Received: 30 Mar 2026 – Discussion started: 14 Apr 2026

Publisher's note: Copernicus Publications remains neutral with regard to jurisdictional claims made in the text, published maps, institutional affiliations, or any other geographical representation in this paper. While Copernicus Publications makes every effort to include appropriate place names, the final responsibility lies with the authors. Views expressed in the text are those of the authors and do not necessarily reflect the views of the publisher.

Download & links

Preprint (PDF, 2425 KB)

Supplement (3711 KB)

Download & links

Patricio Yeste, Lieke A. Melsen, João Paulo L. F. Brêda, Nicolás Tacoronte, Andrea Saltelli, Giulia Vannucci, Roberta Siciliano, and Axel Bronstert

Status: final response (author comments only)

RC1:
'Comment on egusphere-2026-1787', Anonymous Referee #1, 30 May 2026

The paper presents use hydrological models and generate simulations, then train ML surrogate models and perform sensitivity & explainability analysis of parameters. Yes, these parameters are often already calibrated or studied in hydrological modelling literature, but sensitivity analysis is still meaningful because the parameters are treated as uncertain within feasible ranges. This approach is actually a good framework instead of using only ML models such as RF/ANN/LSTM/Transformer and explained those ML models. Hydrological simulations can be computationally expensive if we use sensitivity analysis (SA) which are heavily dependent on the sample size and number of parameters. For hydrological models like HBV/VIC, the traditional SA becomes extremely expensive. Mainly due to the high number of interactions, and uncertain input factors causing the curse of dimensionality problem. On the other side, run hydrological model a limited number of times, train ML surrogate, use ML surrogate for sensitivity analysis, because ML inference is very fast. This is standard surrogate modeling logic. From my understanding, the authors attempt to encourage hydrological modelers to consider surrogate modelling approaches over advanced standalone ML frameworks, mainly due to the computational efficiency offered by surrogate models based on the current experiment.

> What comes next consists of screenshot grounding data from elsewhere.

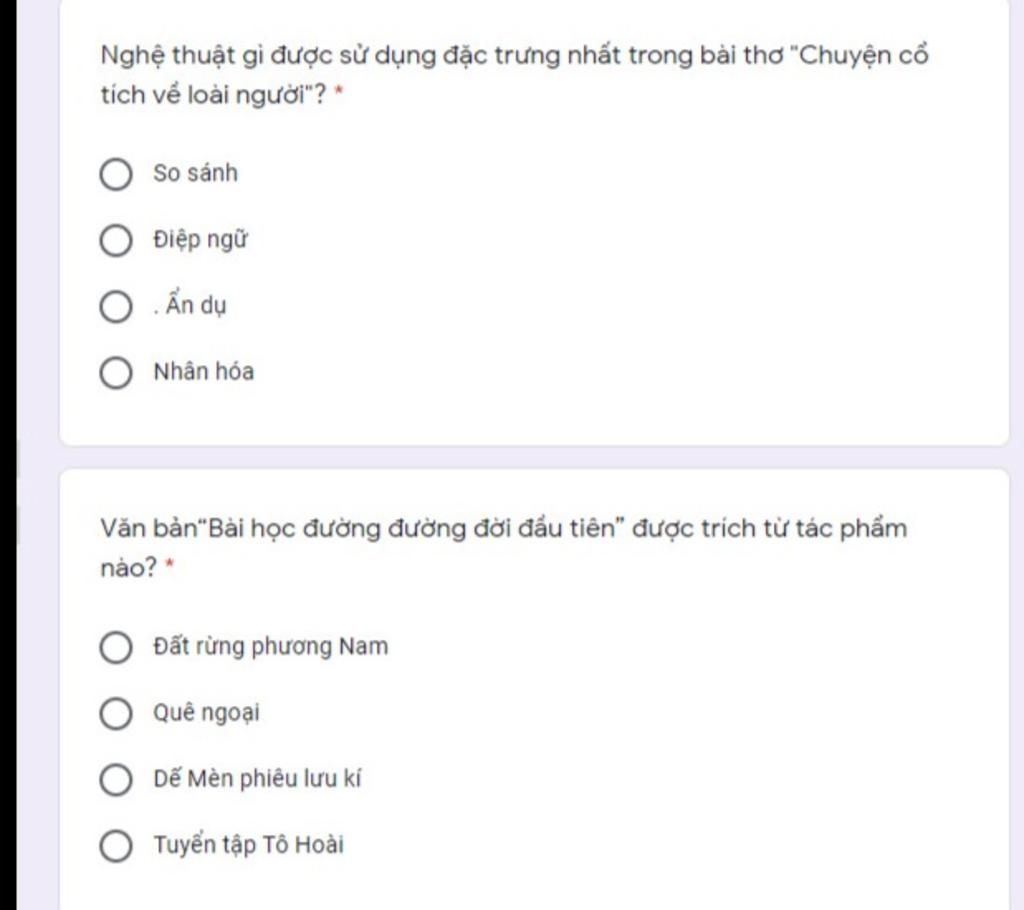Click the "Đất rừng phương Nam" label text
The height and width of the screenshot is (910, 1024).
[x=270, y=647]
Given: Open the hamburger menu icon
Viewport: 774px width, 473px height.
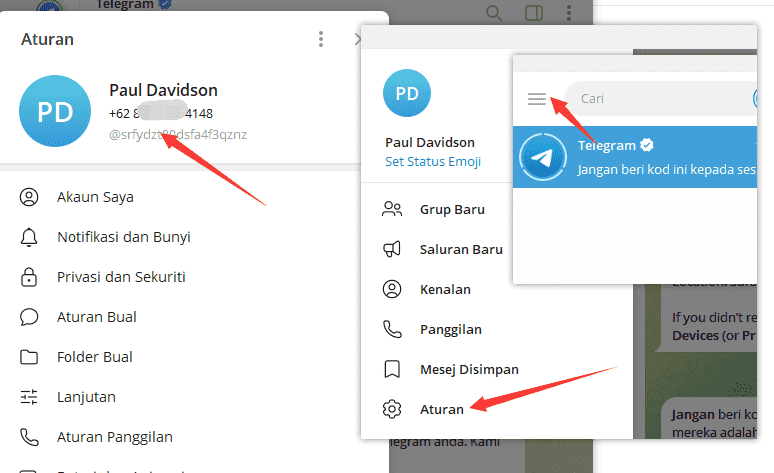Looking at the screenshot, I should [537, 99].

#Q1--Authors should provide the explanation for choosing these two models (RF & ANN), why not “XgBoost instead of RF” and “LSTM instead of ANN?
#Q2-- If these parameter ranges are already well established, what new hydrological insight is obtained from surrogate explainability? Or just comparing SHAP/PVI with traditional Sobol SA.
#Q3-- It would be valuable to discuss whether the reported agreement between SA and XAI SHAP remains consistent under substantially different parameter ranges. Based on the SA, RF and ANN provide the same feature rankings based on this experiment. When this setup changes, why can RF and ANN still produce similar sensitivity rankings? Even though RF uses tree splits, recursive partitioning, & ensemble averaging whereas ANN uses weighted neurons, nonlinear activations and gradient optimization. RF and ANN will behave similarly and may converge toward similar functional approximations but does not necessarily imply methodological equivalence or robustness. Results may vary across random seeds, training samples, architectures, hyperparameters and basin characteristics. I understand this is a big ask when the paper is fully concentrated on SA application (PVI & Sobol) and its compare with XAI. But one paragraph should be included to make the reader understand “Do these tools truly provide valuable insights into where ML models “align with” or “diverge from” theoretical expectations or the hydrological system understanding as per these papers- https://doi.org/10.1029/2024WR037398, https://doi.org/10.1016/j.envsoft.2026.107007
#Q4--For a moment, I considered the idea of ML as a surrogate, but do that ML models have that real practical solution where I don’t know which surrogate best reproduces hydrological model behavior? Can I trust the ML model? Since the sensitivity structure may depend strongly on the prescribed parameter bounds, it is unclear whether the reported consistency between RF/NN-based importance measures and XAI would remain stable under broader or alternative parameter ranges.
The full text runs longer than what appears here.